Infective Endocarditis
The diagnosis of infective endocarditis is based on clinical, echocardiographic, and bacterial culture data. HIV-infected patients usually present with fever, sweats, weight loss, coexisting pneumonia, and/or meningitis.
Among intravenous drug addicts, the tricuspid valve is most frequently affected (Fig. 1). Vegetations may form on the tricuspid or pulmonic valves with resultant pulmonary embolism and consequent septic pulmonary infarcts that appear as multiple opacities on chest radiograms. Systemic emboli may involve the coronary arteries, spleen, bowel, extremities, and central nervous system. Cardiac rhythm alterations (i.e., atrioventricular block) may suggest the presence of an abscess in proximity to the atrioventricular node. Peripheral pulses must be examined for signs of embolic occlusion or pulsating mass suggesting mycotic aneurysm. Mycotic aneurysms may occur in the intracranial arteries potentially leading to intracranial hemorrhage.
Fig. 1. Echocardiographic finding of Candida endocarditis in an intravenous heroin user suffering from AIDS. A vegetation (vg) is attached to the anterior leaflet of the tricuspid valve (apical four-chamber view). ad, right atrium; as, left atrium; vd, right ventricle; vs, left ventricle. (From [1], with permission from Elsevier)
Echocardiographic findings in endocarditis include mobile echodense masses attached to the inflow side of the valvular leaflets or mural endocardium; pericardial effusion is frequently associated with this. Transthoracic echocardiography (TTE) is useful for detecting relatively large valvular mass(es); however, perivalvular abscess, leaflet perforation, or rupture of the valvular chordae are better assessed by transesophageal echocardiography (TEE).
Both TTE and TEE, which may be performed in the ED, are also useful in guiding the duration of antibiotic therapy and evaluating the timing for surgery when necessary.Assessment of infective endocarditis in an HIV-infected patient should include at least four sets of blood cultures separated by 30 min. Empiric broad-spectrum antibiotic therapy should be started within a maximum of 2-3 h from admission of the patient to the ED (after blood culture sets are obtained). According to our clinical experience, combination regimens including vancomycin 15 mg/kg i.v. (maximum 1 g) every 12 h, ampicillin 2 g i.v. every 4 h, and gentamycin 1 mg/kg i.m. every 8 h have significant bactericidal activity and cover methicillin-resistant Staphylococcus aureus [1].
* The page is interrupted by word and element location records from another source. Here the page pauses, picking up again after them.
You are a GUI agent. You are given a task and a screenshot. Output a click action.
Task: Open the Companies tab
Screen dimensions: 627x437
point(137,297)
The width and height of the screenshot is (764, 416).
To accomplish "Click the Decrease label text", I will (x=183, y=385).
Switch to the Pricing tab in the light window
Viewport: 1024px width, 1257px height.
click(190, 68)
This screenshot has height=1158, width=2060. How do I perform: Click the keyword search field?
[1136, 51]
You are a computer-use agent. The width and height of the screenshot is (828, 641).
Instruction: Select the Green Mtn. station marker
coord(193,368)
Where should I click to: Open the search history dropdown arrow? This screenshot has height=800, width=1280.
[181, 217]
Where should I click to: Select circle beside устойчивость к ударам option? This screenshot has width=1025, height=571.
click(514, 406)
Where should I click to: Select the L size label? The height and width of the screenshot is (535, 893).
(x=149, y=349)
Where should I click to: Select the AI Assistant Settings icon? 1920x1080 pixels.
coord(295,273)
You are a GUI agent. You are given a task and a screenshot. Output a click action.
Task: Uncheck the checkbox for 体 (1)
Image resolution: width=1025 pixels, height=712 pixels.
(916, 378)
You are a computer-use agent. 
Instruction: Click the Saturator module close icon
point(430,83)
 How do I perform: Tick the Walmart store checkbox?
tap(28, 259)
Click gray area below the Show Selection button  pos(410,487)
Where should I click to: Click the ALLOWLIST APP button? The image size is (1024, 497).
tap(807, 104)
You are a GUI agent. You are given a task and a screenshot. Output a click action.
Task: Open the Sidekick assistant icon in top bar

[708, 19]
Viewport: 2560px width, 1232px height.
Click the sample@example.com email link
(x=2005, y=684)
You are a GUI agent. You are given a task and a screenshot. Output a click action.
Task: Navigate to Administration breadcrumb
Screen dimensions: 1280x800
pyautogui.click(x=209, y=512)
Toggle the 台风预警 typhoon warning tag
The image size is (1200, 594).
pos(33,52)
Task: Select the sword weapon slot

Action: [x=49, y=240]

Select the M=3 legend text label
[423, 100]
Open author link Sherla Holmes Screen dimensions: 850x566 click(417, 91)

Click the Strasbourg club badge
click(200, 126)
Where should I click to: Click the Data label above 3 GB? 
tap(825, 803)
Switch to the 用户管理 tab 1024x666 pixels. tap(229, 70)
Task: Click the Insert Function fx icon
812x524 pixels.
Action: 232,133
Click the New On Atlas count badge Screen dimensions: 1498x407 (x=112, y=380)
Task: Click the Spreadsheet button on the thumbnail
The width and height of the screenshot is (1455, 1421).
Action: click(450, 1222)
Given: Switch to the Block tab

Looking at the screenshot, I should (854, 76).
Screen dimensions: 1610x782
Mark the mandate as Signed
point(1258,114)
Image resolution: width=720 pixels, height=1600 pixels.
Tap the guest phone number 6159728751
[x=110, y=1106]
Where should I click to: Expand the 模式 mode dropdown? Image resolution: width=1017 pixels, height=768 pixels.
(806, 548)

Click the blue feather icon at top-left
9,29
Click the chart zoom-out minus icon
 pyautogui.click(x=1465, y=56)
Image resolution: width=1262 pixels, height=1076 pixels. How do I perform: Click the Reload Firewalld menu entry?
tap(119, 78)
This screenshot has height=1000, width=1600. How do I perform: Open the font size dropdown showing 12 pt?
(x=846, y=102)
Nonbacterial thrombotic endocarditis, also known as marantic endocarditis, is most common in patients with HIV wasting syndrome [1]. The incidence of marantic endocarditis and systemic embolization from marantic endocarditis is a rare cause of death in AIDS patients receiving HAART, whereas its frequency is increasing in developing countries (about 10%), where HAART availability is scanty, with a high mortality rate for systemic embolization [5].